Neues PLA Material will 3D-Druck nachhaltiger machen
PLA gilt im 3D-Druck seit Jahren als die „grünere“ Alternative. Klingt gut, ist aber nur die halbe Wahrheit. Denn normales PLA wird zwar meist aus nachwachsenden Rohstoffen hergestellt, verschwindet aber nicht einfach auf magische Weise im Kompost. In der Praxis braucht PLA meist industrielle Kompostierung mit passenden Temperaturen, Feuchtigkeit und Mikroorganismen. Der heimische Komposthaufen ist dafür nicht geeignet.
Genau an dieser Stelle setzt ein neues Regenerative PLA+ an. Das Filament soll sich nicht erst unter streng kontrollierten Industriebedingungen zersetzen, sondern auch in Entsorgungsumgebungen wie Deponien abbauen. Laut Hersteller soll das Material innerhalb weniger Jahre biologisch abgebaut werden können. Die große Ansage dahinter: weniger langlebiger Plastikmüll und weniger Mikroplastik.
Normales PLA ist nicht automatisch kompostierbar
Der größte Irrtum rund um PLA ist simpel: Bio-basiert bedeutet nicht automatisch biologisch abbaubar im Alltag. PLA kann aus nachwachsenden Rohstoffen bestehen, bleibt unter normalen Bedingungen aber oft erstaunlich lange erhalten. Für eine sinnvolle Zersetzung braucht es meist industrielle Kompostieranlagen. Die sind nicht überall verfügbar, und in vielen Entsorgungswegen landet PLA am Ende trotzdem im Restmüll.
Nachhaltigkeit beginnt nicht beim Druck, sondern beim Müll
Spannend ist der Blick auf das Ende des Materials. Denn beim 3D-Druck entsteht Müll. Fehldrucke, Stützstrukturen, Testteile, Prototypen, Reste von Spulen. Wer viel druckt, kennt diesen kleinen Schandberg aus buntem Kunststoff sehr gut.

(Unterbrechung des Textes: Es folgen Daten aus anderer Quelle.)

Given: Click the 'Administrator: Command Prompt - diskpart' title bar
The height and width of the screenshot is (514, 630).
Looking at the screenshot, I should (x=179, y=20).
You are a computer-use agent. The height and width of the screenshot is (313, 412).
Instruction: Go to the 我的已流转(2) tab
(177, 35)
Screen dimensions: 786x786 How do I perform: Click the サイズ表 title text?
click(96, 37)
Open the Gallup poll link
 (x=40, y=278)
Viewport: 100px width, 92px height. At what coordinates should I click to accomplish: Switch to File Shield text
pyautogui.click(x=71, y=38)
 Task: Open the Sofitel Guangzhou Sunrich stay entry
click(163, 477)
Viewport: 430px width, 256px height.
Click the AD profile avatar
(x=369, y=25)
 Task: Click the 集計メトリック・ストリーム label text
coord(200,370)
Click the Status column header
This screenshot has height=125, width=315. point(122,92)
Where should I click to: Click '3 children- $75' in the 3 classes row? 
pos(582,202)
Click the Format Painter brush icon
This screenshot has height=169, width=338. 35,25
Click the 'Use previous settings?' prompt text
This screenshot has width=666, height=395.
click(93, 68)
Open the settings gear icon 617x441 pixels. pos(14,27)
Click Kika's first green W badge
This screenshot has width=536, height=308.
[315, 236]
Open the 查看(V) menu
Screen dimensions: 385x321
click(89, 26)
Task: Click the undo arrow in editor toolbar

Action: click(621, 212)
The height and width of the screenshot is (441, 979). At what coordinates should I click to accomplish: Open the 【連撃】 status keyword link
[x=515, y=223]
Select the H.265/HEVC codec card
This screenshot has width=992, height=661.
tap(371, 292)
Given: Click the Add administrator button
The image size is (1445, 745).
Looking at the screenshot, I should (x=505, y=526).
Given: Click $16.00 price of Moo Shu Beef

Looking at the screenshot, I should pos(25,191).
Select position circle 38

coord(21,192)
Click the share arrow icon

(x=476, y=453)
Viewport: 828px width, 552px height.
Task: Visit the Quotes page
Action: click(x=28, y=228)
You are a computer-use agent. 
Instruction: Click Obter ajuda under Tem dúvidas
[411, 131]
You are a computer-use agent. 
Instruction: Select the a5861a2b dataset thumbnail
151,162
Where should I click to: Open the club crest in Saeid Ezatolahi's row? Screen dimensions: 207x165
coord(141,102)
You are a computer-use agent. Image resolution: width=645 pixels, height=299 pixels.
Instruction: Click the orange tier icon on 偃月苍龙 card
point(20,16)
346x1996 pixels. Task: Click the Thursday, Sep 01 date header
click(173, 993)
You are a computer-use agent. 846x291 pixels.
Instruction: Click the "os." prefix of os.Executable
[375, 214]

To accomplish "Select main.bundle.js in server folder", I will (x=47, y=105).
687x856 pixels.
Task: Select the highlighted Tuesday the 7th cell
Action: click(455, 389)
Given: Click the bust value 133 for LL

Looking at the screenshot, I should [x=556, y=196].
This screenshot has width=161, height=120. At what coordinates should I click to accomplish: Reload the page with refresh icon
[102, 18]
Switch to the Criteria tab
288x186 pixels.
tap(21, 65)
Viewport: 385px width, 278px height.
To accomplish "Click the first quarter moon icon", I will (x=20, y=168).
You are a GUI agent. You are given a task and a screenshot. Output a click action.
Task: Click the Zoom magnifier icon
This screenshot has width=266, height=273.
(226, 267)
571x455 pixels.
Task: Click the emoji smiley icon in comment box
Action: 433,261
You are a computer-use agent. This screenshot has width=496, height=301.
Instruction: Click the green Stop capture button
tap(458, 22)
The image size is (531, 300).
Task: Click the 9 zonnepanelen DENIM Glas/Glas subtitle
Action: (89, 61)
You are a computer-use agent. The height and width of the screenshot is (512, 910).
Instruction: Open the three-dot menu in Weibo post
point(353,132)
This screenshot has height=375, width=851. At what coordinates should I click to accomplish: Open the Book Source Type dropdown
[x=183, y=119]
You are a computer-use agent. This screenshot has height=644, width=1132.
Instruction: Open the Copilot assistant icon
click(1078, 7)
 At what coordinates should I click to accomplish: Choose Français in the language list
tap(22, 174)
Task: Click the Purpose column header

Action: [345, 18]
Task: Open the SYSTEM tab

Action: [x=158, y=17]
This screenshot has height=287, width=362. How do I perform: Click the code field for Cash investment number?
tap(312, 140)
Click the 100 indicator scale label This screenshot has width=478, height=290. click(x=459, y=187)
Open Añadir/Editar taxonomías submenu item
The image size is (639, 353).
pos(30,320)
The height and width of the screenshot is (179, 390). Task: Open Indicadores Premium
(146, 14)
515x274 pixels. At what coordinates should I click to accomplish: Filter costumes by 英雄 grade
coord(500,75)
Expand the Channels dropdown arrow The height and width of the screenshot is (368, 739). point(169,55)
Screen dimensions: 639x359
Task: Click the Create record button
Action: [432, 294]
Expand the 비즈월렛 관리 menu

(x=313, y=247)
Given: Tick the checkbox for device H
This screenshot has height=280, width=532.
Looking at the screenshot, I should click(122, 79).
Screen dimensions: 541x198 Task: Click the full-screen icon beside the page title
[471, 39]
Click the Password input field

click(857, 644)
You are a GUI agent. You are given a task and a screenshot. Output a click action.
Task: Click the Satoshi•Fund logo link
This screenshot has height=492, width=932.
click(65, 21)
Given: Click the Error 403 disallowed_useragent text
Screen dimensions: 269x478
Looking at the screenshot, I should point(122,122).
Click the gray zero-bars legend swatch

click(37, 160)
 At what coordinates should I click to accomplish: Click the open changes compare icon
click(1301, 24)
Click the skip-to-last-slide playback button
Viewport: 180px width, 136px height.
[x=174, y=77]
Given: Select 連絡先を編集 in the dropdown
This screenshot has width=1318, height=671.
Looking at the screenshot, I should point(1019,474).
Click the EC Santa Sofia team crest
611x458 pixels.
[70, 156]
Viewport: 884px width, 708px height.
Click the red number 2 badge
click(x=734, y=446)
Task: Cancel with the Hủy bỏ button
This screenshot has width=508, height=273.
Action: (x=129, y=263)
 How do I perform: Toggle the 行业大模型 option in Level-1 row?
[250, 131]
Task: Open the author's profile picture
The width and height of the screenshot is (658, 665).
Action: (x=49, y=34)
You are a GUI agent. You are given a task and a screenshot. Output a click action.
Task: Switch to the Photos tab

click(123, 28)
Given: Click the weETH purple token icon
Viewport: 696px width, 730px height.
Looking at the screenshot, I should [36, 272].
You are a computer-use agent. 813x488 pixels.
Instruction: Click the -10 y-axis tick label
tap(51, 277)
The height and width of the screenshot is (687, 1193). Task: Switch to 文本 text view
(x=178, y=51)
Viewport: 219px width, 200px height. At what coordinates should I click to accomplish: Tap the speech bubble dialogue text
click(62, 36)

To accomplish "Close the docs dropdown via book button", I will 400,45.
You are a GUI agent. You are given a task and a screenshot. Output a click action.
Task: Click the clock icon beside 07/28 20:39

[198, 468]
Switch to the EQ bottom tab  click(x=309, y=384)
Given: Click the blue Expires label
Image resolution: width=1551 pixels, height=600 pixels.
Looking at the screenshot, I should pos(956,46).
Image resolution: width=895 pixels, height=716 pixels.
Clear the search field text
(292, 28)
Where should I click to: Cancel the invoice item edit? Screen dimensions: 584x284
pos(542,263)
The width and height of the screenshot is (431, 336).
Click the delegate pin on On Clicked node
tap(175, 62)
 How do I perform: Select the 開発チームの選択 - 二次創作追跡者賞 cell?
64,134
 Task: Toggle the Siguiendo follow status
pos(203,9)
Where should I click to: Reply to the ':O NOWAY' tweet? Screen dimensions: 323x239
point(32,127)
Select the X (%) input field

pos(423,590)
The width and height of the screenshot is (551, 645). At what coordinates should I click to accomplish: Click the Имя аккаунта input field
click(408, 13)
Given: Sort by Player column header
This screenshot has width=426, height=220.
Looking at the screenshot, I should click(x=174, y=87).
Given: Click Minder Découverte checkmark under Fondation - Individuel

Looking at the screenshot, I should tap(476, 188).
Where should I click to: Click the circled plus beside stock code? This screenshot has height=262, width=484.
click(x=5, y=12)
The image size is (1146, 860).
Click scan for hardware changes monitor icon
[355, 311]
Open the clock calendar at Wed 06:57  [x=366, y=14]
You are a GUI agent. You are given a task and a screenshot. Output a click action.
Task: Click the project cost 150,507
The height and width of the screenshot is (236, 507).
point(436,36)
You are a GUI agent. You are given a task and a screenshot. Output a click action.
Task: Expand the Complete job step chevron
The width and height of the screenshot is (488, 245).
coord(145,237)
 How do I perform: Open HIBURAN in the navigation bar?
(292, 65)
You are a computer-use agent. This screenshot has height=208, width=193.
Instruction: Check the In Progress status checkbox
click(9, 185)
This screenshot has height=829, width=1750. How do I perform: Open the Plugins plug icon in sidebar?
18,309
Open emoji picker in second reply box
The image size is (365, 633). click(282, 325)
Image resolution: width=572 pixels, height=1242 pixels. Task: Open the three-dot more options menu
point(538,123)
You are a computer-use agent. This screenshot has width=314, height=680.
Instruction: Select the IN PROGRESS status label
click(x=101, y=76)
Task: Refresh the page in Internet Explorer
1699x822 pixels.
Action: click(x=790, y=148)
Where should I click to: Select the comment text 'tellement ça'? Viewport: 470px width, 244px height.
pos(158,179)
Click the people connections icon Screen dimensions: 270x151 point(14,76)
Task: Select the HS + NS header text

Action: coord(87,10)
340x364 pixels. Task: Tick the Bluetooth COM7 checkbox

Regenerative PLA+ will genau dort ansetzen. Das Material soll sich beim Drucken wie ein normales PLA+ verhalten, also stabil, sauber und alltagstauglich bleiben. Erst wenn es am Ende seines Lebenszyklus in eine passende Umgebung gelangt, soll eine spezielle End-of-Life-Technologie aktiv werden. Mikroorganismen sollen den Kunststoff dann besser angreifen und in organische Bestandteile umwandeln können.
Preis und Verfügbarkeit
Das Filament wird in den USA als Regenerative PLA+ angeboten und kostet dort rund 26,99 US-Dollar pro Kilogramm. Es basiert auf einer Technologie von Worry Free Plastics und wird in Zusammenarbeit mit American Filament vermarktet. Angeboten wird es als 1,75-mm-Filament in mehreren Farben.